# Passage shown
---
Sotomayor Rings in New Year with Obamacare Stay: What Religious Groups Should Know

Justice Sonia Sotomayor made sure she was part of the number one story to start off
2014. In case anyone doubted leading New York City’s countdown to 2014 in Times
Square would put Sotomayor on the front page, a few hours before midnight she
temporarily blocked the federal government from requiring certain religiously
affiliated organizations to provide insurance coverage that includes birth
control.

What does this mean for religious organizations? The order
itself merely means the Little Sisters of the Poor Home for the Aged, Denver,
Colorado, and its coapplicants will not have to pay fines that would otherwise
be imposed as a penalty for not offering the contraceptive coverage. And the
stay will only be in place during the appeal, if even that long.
---
Answer these questions from the Sotomayor article:
1. What countdown did Sotomayor lead in Times Square?
2. Which organization, together with its coapplicants, is spared the fines under the order?
3. For how long will the stay be in place?

# Recorded data
---
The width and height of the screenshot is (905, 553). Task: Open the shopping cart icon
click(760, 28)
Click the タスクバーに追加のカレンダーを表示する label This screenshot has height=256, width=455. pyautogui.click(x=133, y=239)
---
# Solution below
1. New York City's countdown to 2014.
2. The Little Sisters of the Poor Home for the Aged, Denver, Colorado.
3. Only during the appeal, if even that long.